Something about rubbish dreams
Years ago, I had a dream. In my dream I was running very fast. I was running the trails of Piney Lakes Pine Plantation. Those trails now form part of the suburbs of Murdoch and Winthrop.
So fast was I running, that the two motorcycles that flanked me sat on 90 km/hour yet struggled to keep apace. They would draw level then fall back, draw level then fall back.
I knew I was running with urgency. I had a plane to catch and I needed to make the airport before my flight departed. Amidst tireless running, I was confronted by and insurmountable lump – a gnarly, gargantuan pile of rubbish. I couldn’t go around it—it was too big and wide. I couldn’t go through it—this was a dream, not a nursery rhyme. I had to go over it.
But I couldn’t.
By this time, the two motorcycles were far off in the distance. Seemingly untroubled by what faced me, I tried to summit the mountain with sheer momentum and will but, even with a run-up, I never got more than half way up before tumbling down to the bottom again.
I tried approaching faster. Approaching from different angles. Zig-zagging up the pile of refuse as though by stealth.

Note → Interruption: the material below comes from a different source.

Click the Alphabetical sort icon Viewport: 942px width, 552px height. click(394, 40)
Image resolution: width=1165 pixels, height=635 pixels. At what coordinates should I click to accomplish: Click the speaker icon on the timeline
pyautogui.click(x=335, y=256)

Each and every time, I ended up where I’d begun. At the bottom of the mountain looking towards the insurmountable.
Still urgent with fading hopes of catching my plane, I resolved, with resignation, to traverse the heap in the only way unexplored up to this point: slowly.
One step at a time, I climbed. It was steep and treacherous. It reeked with the stench of rotting flesh, escaping methane, and that nasty half-rubbery electrical smell that you gets you each time you torch an electrical appliance. I was advancing, yet also carrying the scars of the mountain and the residue of its contents. By dint of sheer perseverance though, I was near getting close to the peak.

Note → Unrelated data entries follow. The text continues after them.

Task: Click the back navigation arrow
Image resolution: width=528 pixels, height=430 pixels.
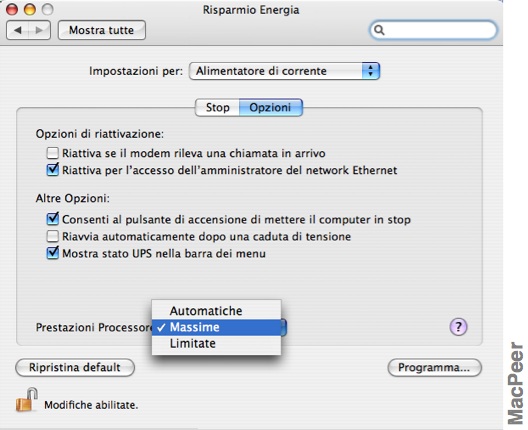Action: tap(18, 30)
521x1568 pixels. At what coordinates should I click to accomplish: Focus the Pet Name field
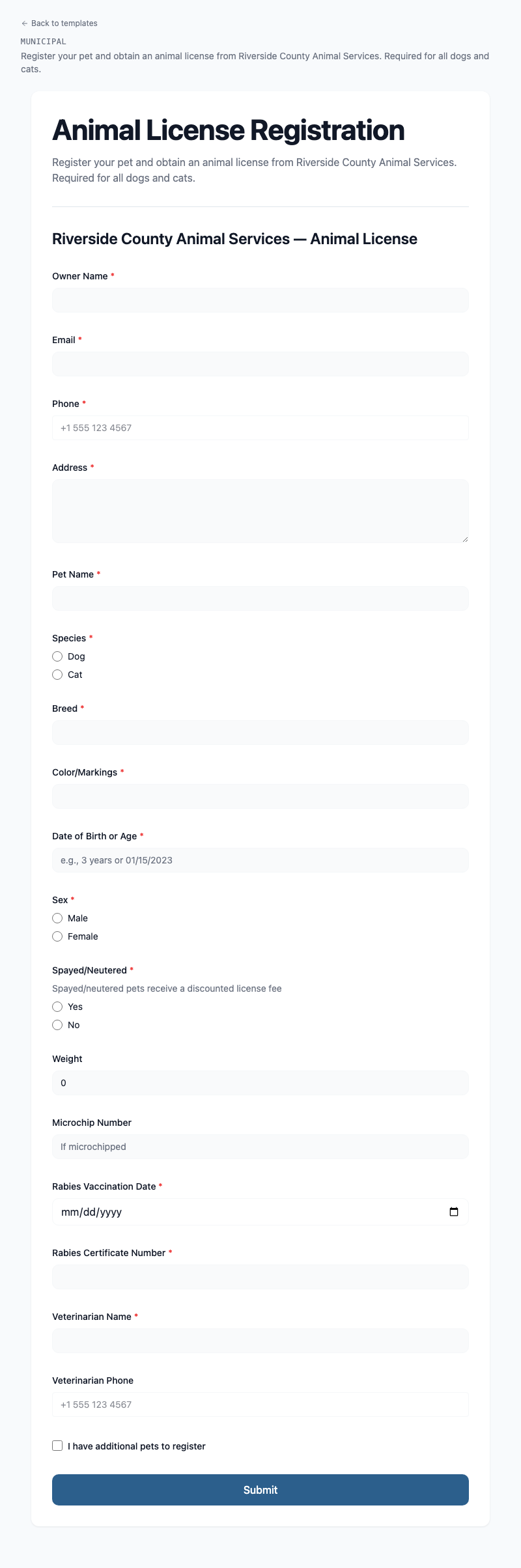point(260,598)
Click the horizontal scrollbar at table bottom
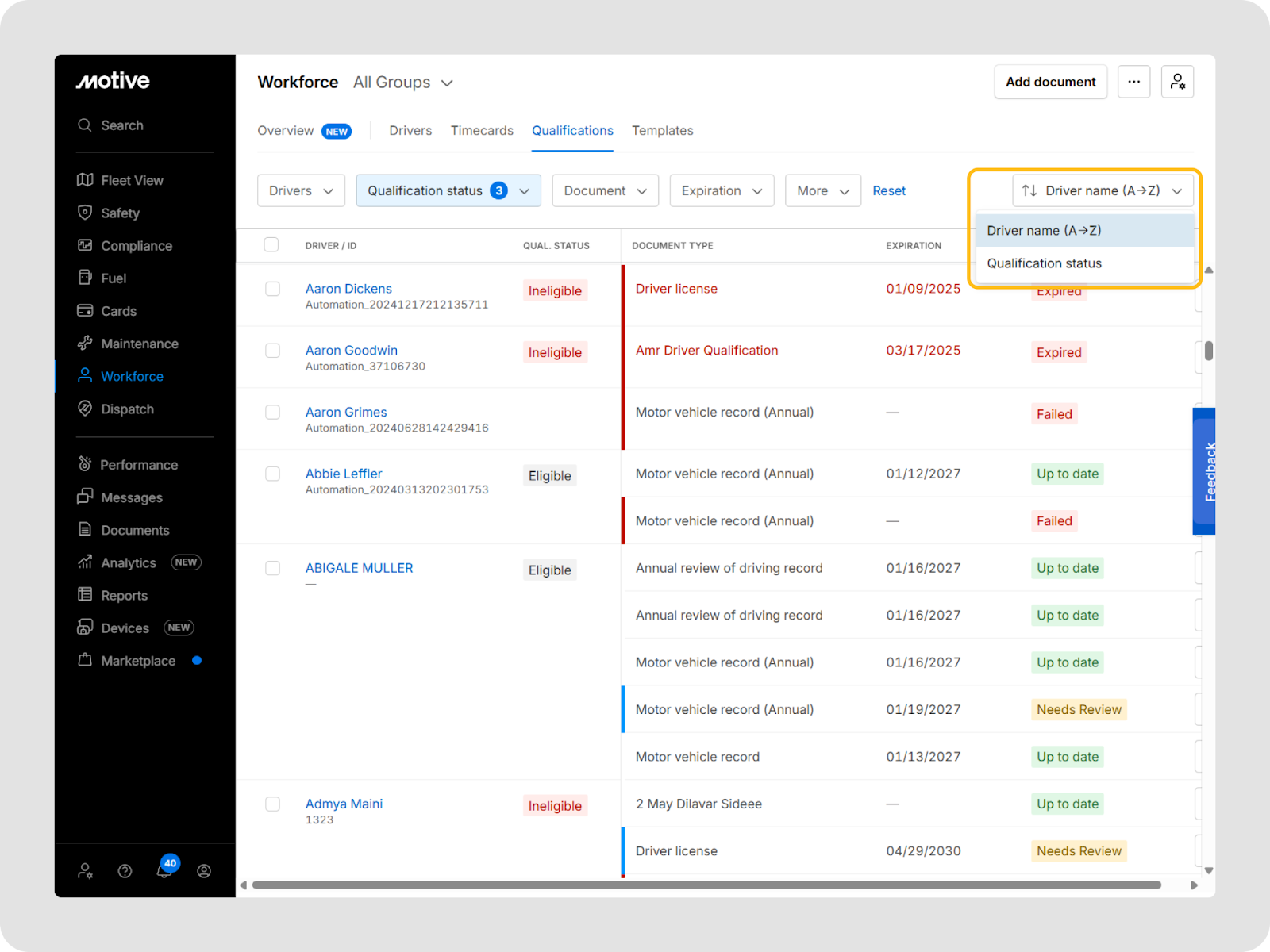 706,885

After the lonely and near-eternal climb, I reached the top only to hurtle down the other side – far, far quicker than it ever took to reach the summit.
Now at the corner of Leach Highway and Murdoch Drive, there was no time to lose. Exhausted by my climb, I hauled myself to the airport.

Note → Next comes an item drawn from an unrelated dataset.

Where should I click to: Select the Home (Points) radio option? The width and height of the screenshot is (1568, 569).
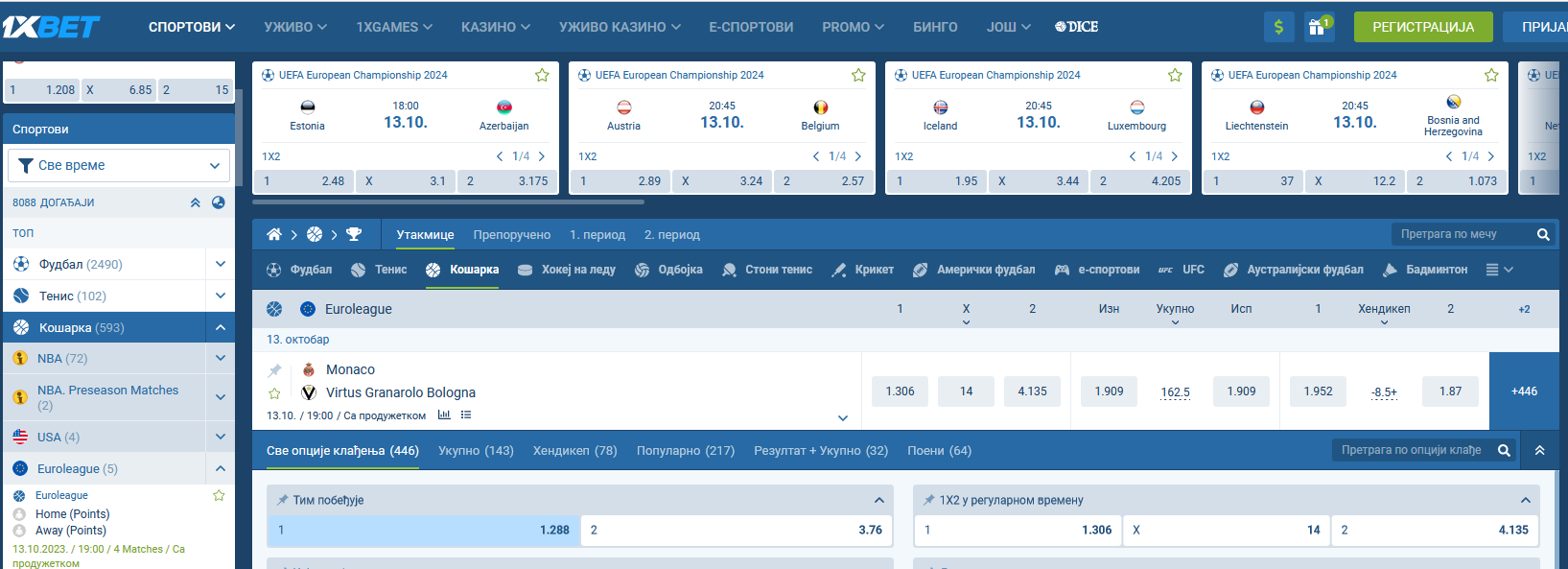[x=19, y=514]
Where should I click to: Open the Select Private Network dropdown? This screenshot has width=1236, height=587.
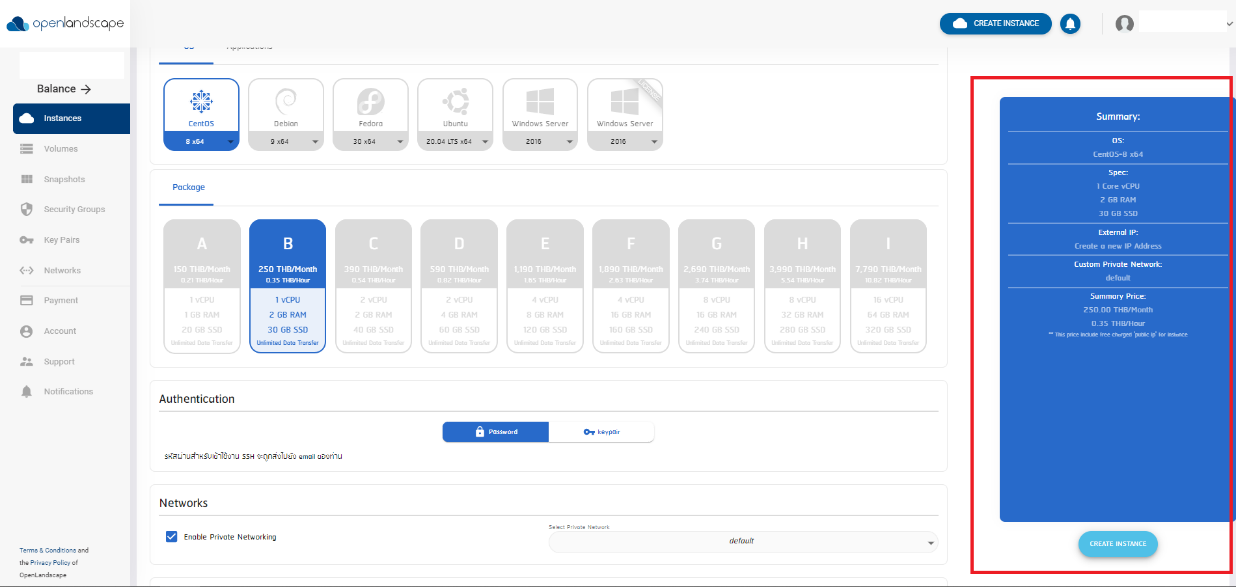pyautogui.click(x=740, y=542)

Through some miracle that only comes to pass in dreams where you outrun 90 km/hour motorcycles, I made the flight. Nobody seemed to detect my putrid stench, nor the sweat and sheer exhaustion coming from every pore.
I slumped in the airline seat, totally spent. The plane ascended from the runway to the skies via a non-traditional flightpath: over Perth’s southern suburbs and the pine plantation of Piney Lakes. I gathered myself, eagerly anticipating the enormity of my physical accomplishment.
As the plane passed over, just metres from the ground, I glimpsed the mountain of rubbish: two cassette tapes, one busted open and strewn in a small tangle, a pathetically small white cardboard carton, and child-sized handful of lawn clippings. No more.
Insurmountable? Hardly. Pathetic? No doubt.
Our problems, my problems, the ‘soundtracks’ that we listen to about ourselves (the cassette tapes in the dream) are not insignificant, but with neither context nor perspective, they sure can seem that way.
My first employer was keen to identify recruits with a rare ‘helicopter quality’: an ability to rise above a circumstance to assess the opportunities and threats that the situation presented. My dream didn’t predate my employment so I apparently managed to pull a swifty on that one.
There’s something that the pair on the motorcycles had figured out back then that I hadn’t. Some piles of rubbish are not even worthy of consideration. Others cause endless heartache. Somehow, they saw my ‘pile of rubbish’ with a clarity that I couldn’t.
The Apostle Paul writes to the church at Philippi:
I’m tearing up and throwing it out with the trash, along with everything else I used to take credit for. And why? Because of Christ. Yes, all the things I once thought were so important are gone from my life. Compared to the high privilege of knowing Christ Jesus as my Master, firsthand, everything I once thought I had going for me is insignificant—dog dung.
That’s not to say that my pile of rubbish was meaningless at the time. It sure seemed to mean a lot to me. Even dog poo is attractive to a fly. Somehow, it was everything.
Walking in, knowing, and following Jesus, will not remove all rubbish from your life. But it will give you and eternal perspective that brings clarity to the size of your pile of rubbish and help you move, step by step, through the valley of the shadow of death. And emerge to continue running the race of endurance.
All of that can seem a little glib and perfunctory when you’re staring up at the pile of circumstance. Who of us, but Jesus, can genuinely know the enormity of another’s burden? The best we can do is remain alert to the sustained avalanche of God’s love towards us in Jesus. A love that is not conquered or threatened by darkness or evil; a love that won’t give in or give up.
Locating ourselves in that love is a life’s work yet it’s not life-taking, it’s a strenuous wholeness.
The simple lifelong prayer of Brennan Manning, “Abba Father, I belong to you”, is one that continues to bring the things of unbearable weight to the arms of inexorable strength. Arms that are built to carry the stuff of heaviness.
The things of earth will grow strangely dim in the light of his glory and grace.